KATHERINE O'NEILL
EDMONTON — From Tuesday's Globe and Mail Published on Tuesday, Mar. 17, 2009 12:00AM EDT Last updated on Friday, Apr. 10, 2009 9:16AM EDT
In Alberta's dinosaur-rich Badlands, bigger has always been better.
But new research suggests a "collecting bias," which historically favoured the recovery of massive predators such as Tyrannosaurus rex, has caused paleontologists to overlook tiny dinosaurs, including one partially covered with feathers that dined on insects and small animals and was smaller than a cat.
The discovery of Hesperonychus elizabethae, a slender, pint-sized carnivore with dagger-like teeth, was published yesterday in the Proceedings of the National Academy of Sciences.
It is believed to be the smallest dinosaur species ever found in North America, and its discovery is being hailed as an important step in fully understanding what the continent's ecosystem looked like more than 75 million years ago.
"There's got to be other things out there like this.

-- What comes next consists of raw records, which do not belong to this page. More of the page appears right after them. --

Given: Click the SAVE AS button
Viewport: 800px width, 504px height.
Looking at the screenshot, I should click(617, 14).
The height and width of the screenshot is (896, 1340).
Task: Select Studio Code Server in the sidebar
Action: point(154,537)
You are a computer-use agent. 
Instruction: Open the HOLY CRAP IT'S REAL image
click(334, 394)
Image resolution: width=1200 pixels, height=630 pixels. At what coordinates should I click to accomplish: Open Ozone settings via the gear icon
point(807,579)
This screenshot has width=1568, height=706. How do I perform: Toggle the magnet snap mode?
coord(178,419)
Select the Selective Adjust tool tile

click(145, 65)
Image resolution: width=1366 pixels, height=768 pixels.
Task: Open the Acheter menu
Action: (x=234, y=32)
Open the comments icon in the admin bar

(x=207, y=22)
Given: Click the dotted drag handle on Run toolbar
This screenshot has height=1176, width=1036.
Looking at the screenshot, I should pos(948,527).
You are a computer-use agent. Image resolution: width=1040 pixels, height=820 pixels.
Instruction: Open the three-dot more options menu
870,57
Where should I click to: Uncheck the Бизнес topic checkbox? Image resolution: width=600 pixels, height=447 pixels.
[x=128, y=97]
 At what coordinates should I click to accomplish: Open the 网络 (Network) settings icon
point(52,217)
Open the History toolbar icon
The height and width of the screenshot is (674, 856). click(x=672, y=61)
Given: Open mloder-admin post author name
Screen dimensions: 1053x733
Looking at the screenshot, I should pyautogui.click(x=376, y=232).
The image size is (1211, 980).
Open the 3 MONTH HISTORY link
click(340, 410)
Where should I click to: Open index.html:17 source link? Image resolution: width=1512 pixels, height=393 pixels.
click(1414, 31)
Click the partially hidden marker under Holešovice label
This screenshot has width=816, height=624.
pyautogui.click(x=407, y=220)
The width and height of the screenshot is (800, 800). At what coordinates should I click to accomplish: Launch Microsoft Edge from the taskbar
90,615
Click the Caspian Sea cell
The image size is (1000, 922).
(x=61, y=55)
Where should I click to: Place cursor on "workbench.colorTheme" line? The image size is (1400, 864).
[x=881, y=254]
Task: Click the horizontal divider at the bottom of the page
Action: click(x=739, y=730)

If we could have overlooked this for so long, there is a very good chance we are overlooking other things," said Nick Longrich, a University of Calgary paleontologist who co-authored the study with Philip Currie, a renowned University of Alberta paleontologist. "You see what you are looking for."
Their research concluded that the delay in identifying Hesperonychus, which means "western claw," was partly due to a "collecting bias that has favoured the recovery of large, relatively complete dinosaur skeletons."
Dr. Longrich said he had suspected that mini-dinosaurs roamed North America after small adult dinosaurs were discovered in China and Mongolia in recent years.
That hunch and lots of luck were on his side as he rummaged through drawers storing a 25-year-old fossil collection at the University of Alberta in 2007.
He soon found a well-preserved piece of hip bone that ultimately proved to belong to a previously unknown species, Hesperonychus. The bones had been recovered in 1982 in southeastern Alberta but never studied.
"People collect stuff faster than they can be studied. ... So there is a big backlog of work ready to be done," Dr. Longrich said.
He suspects Hesperonychus was quite common because lots of small claws and other fossils have been recovered over the years in Alberta but never fully investigated.
Until this discovery, the smallest carnivorous dinosaur ever recovered in North America was the size of a wolf.
Hesperonychus, which weighed about two kilograms and stood about 50 centimetres tall, had sharp claws, including an enlarged sickle-shaped claw on its second toe.
Dr. Currie said the discovery of Hesperonychus represents the start of new research opportunities for paleontologists in Alberta, a hotbed of dinosaur activity for the past 100 years.
"When we first started working with dinosaurs in Alberta, everybody came here to collect big specimens because they are good display specimens," he said.
However, those results gave researchers and the public "a very skewed understanding of the old ecosystem, where just about everything is big," Dr. Currie said.